Ejercicios propuestos ::
1/ Indica si cada afirmación concuerda con el texto sobre los colosos, respondiendo sí o no y citando literalmente las palabras decisivas: (a) los colosos más rápidos eran también los de menor escala; (b) el juego fue un éxito comercial; (c) se ha sustituido el efecto de sonido original.
2/ Copia al pie de la letra el fragmento del texto sobre los colosos que comienza con "Por aquel entonces" y continúa hasta "de escala menor.".
3/ Retoma el texto sobre los colosos justo después de su última frase y prosíguelo.

Por aquel entonces no existían muchas piezas similares. Un año después, NaturalMotion crearía Dynamic Motion Synthesis, el prototipo de Euphoria que a su vez serviría a Rockstar como base para desarrollar el galardonado motor RAGE. Pero estamos en 2003, no en 2008. Y las cosas con PS2 no eran fáciles: estas físicas realistas impusieron que los colosos más rápidos fuesen también los de escala menor.
De hecho, una gran parte de compatibles en aquella generación operan mejor o en la primera Xbox o en GameCube. En la iluminación, ya se usaron motion blurs y altos rangos dinámico para mostrar la insaturación de los colores —esa enorme y realista paleta de verdes—, florecimiento de luz reflejada sobre rocas y otras tantas piruetas que ahora se ensalzan hasta los estándares actuales. Por ejemplo, cuando nadamos nos mojamos y así se transmite en lo visual y lo auditivo.
Conservando ese “sense of Wander” a través de la escala, se ha usado la geometría base pero se ha reconstruido cada segundo de juego. Uno que en ningún caso fue éxito comercial pero que la solera de los años ha concedido cierto estatus de juego de culto. Algunas decisiones de estilo apelan a la mímesis. Por ejemplo, se ha reducido aún más el HUD: la vida de los colosos ahora sólo aparece, igual que la nuestra, de forma dinámica. Eso sí, se conservan el diseño y el efecto de sonido original.

Extractos de entradas ::
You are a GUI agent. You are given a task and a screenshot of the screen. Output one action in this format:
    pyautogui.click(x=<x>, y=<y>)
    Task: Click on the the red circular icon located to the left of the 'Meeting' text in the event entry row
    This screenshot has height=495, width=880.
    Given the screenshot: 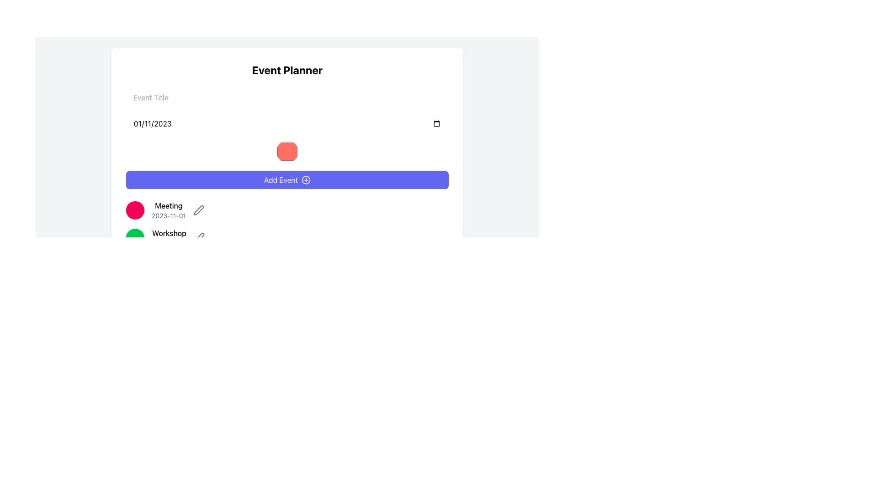 What is the action you would take?
    pyautogui.click(x=134, y=210)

Soluciones por ejercicio ::
1/
(a) Sí: «estas físicas realistas impusieron que los colosos más rápidos fuesen también los de escala menor».
(b) No: «Uno que en ningún caso fue éxito comercial».
(c) No: «se conservan el diseño y el efecto de sonido original».

2/
Por aquel entonces no existían muchas piezas similares. Un año después, NaturalMotion crearía Dynamic Motion Synthesis, el prototipo de Euphoria que a su vez serviría a Rockstar como base para desarrollar el galardonado motor RAGE. Pero estamos en 2003, no en 2008. Y las cosas con PS2 no eran fáciles: estas físicas realistas impusieron que los colosos más rápidos fuesen también los de escala menor.

3/
Algunos de los colosos han llevado meses de trabajo. El pelo responde de forma interactiva, se aplasta y zarandea con el viento. Para la remasterización de 2011, Fumito Ueda quedó sorprendido con aquel lavado de cara, llegando a preguntarse cómo lograron un resultado tan alto sin siquiera contar con el código original, a sabiendas que al Team ICO les costó sudor y sangre rematar el juego.
Esta vez sí han contado con el código original y el trabajo de Marco Thrush (director), Mark Skelton (director de arte) y demás es abrumador. Bluepoint Games parece conocer el hardware de la consola como pocos. No sólo se transmite la sensación de inmensidad y soledad en términos estéticos, logran amplificarla.
Unas mejoras que son obvias en cualquier formato: en la PS4 original, en menor medida, y en PS4 Pro. Existen, de hecho dos modos de juego para esta última: cinemático, el cual enfatiza la calidad y ofrece resolución 4K dinámica y 30 fps. Sin una TV 4K veremos el juego a resolución nativa 1080p, renderizado desde los 2K (1440p), para evitar el aliasing. Por otro lado tenemos el modo “Rendimiento Fluido” que sube el framerate hasta los 60 fps.
Y en lo musical, Kow Otani, compositor de la banda sonora, acude a órganos ceremoniales, figuras en vientos metal y mucha inspiración medieval. A lo largo del remake se puede apreciar cómo las pistas originales han sido infladas con nuevas capas, con más músicos y pequeños arreglos que dilatan el paso entre los motivos principales. No todo ha sido rehecho, pero sí hay cierto énfasis orgánico que redondea cada pista.
¿Y qué novedades aporta?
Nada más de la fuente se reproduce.